Instructions for the task: Resize all of the following lines and write each one out again, requests included. Multiply every coordinate in the answers by 1.3 and round to the nearest whole number, with halves rounding up. Leave the numbers in the requests unchanged, and omit the pictures from your output.

┄┄┄┄┄┄┄┄┄┄

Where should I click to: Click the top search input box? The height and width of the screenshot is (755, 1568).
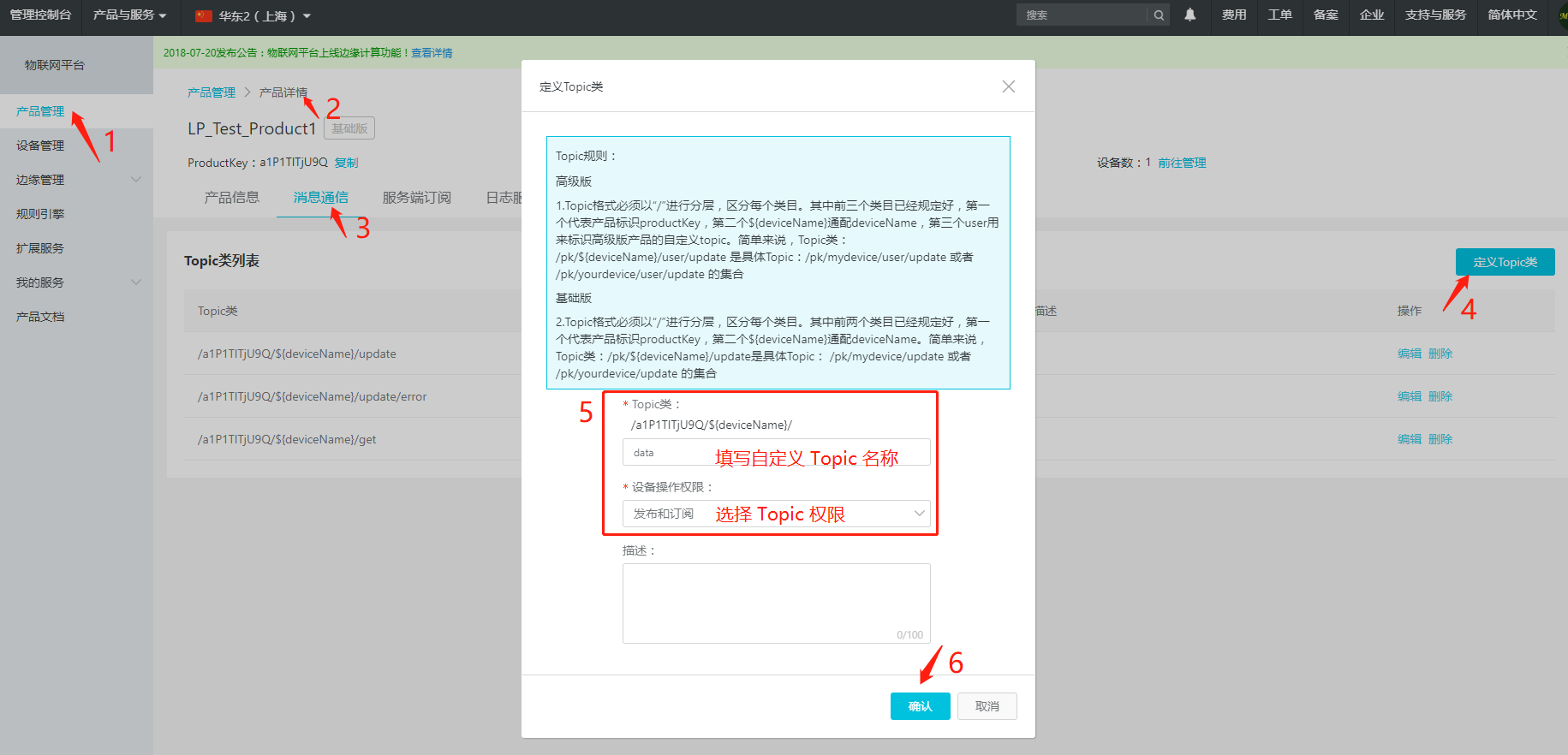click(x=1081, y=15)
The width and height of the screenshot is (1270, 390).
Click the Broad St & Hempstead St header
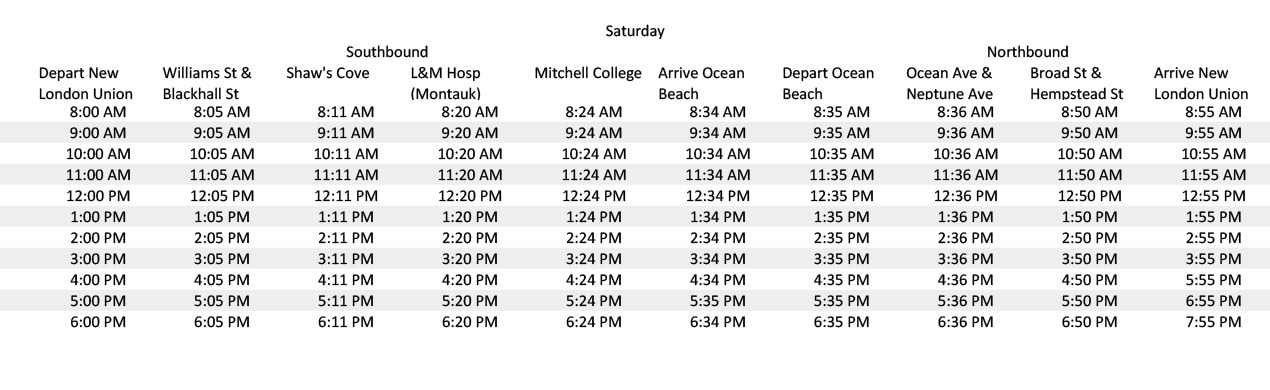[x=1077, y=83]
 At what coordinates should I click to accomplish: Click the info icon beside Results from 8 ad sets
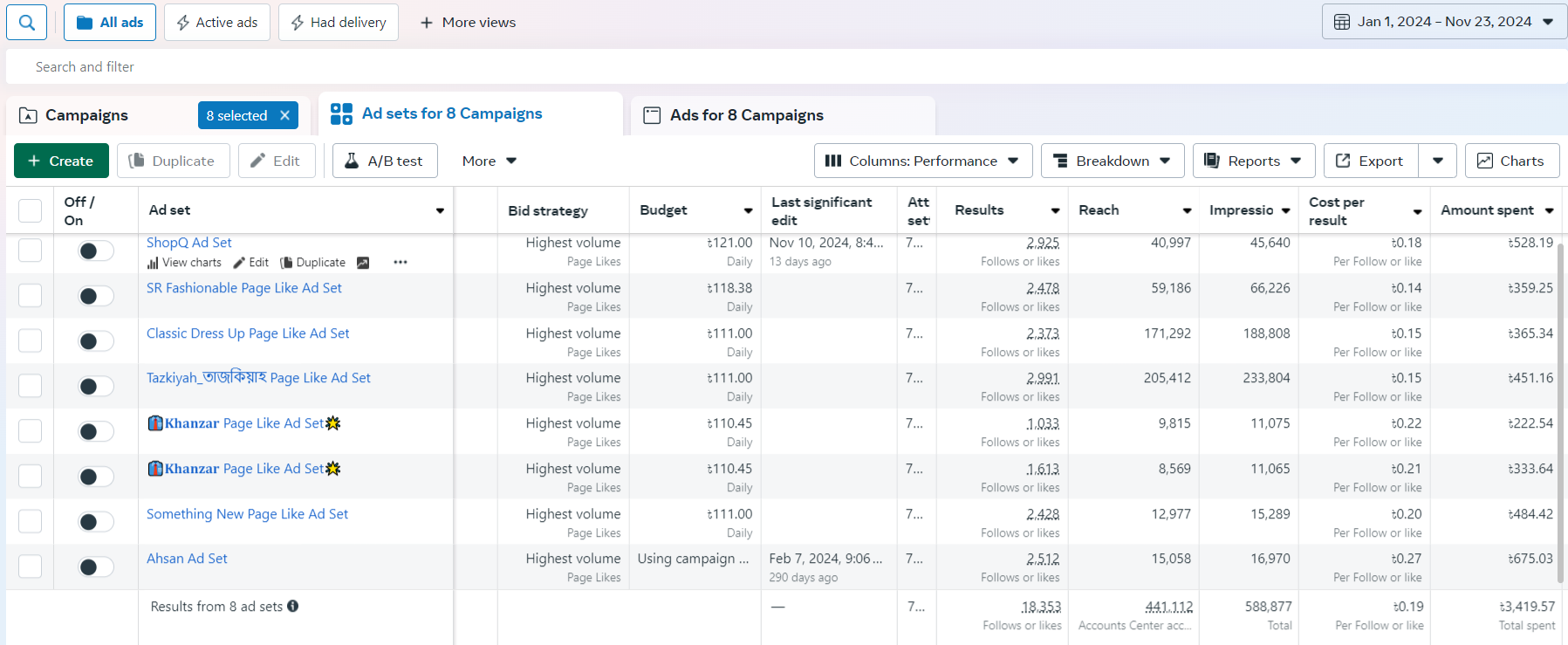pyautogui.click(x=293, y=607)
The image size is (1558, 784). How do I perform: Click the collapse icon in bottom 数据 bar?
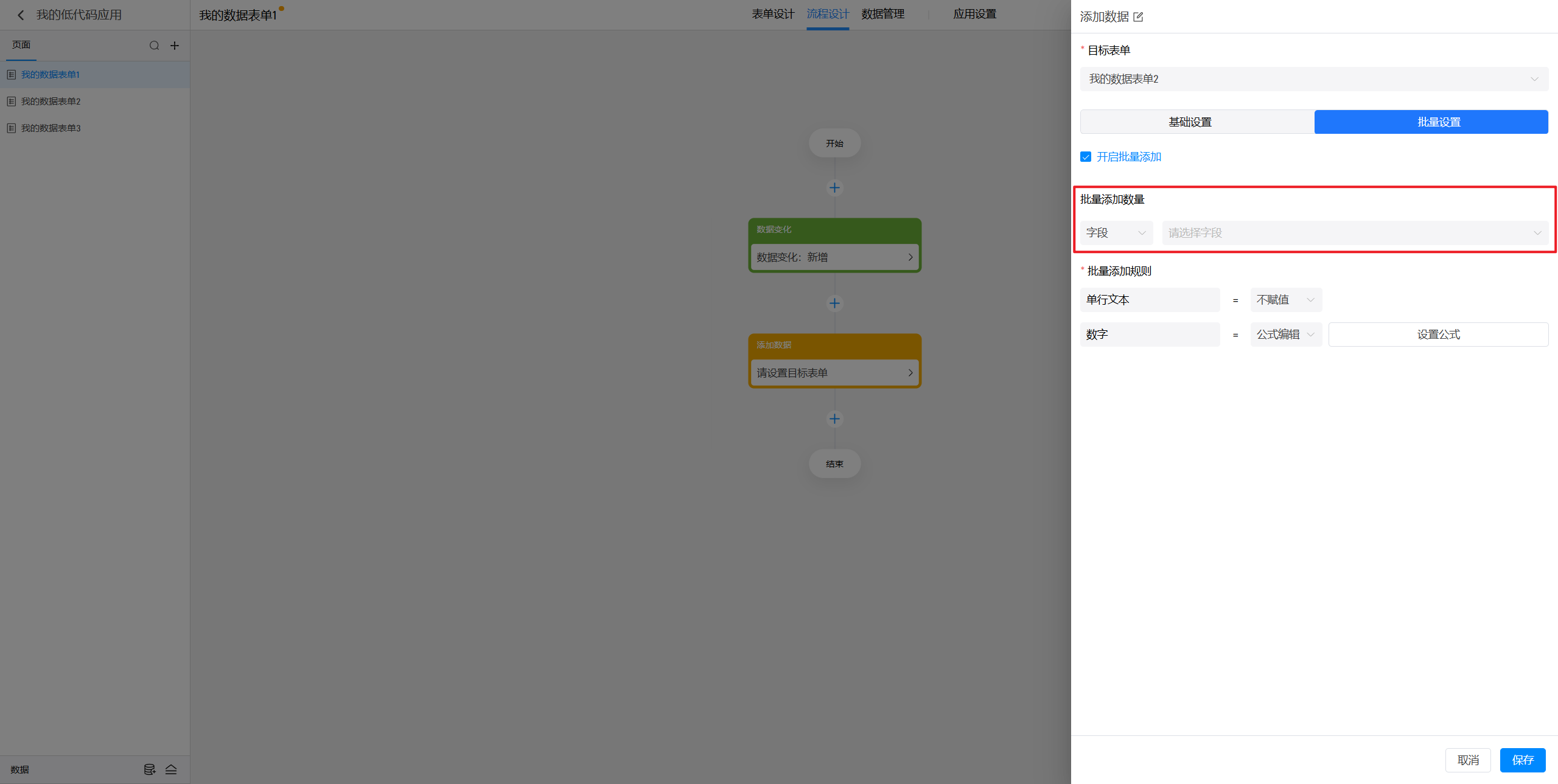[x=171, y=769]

┄┄┄┄┄┄┄┄┄┄

Response to this exercise:
Where should I click to: Click the top search input box? The height and width of the screenshot is (755, 1568).
click(x=1405, y=20)
The width and height of the screenshot is (1270, 390).
Click the Broad St & Hempstead St header
[x=1400, y=108]
 At what coordinates should I click to accomplish: Click the info icon beside Results from 8 ad sets
pyautogui.click(x=381, y=789)
The image size is (1558, 784). How do I perform: Click the collapse icon in bottom 数据 bar?
[x=222, y=1000]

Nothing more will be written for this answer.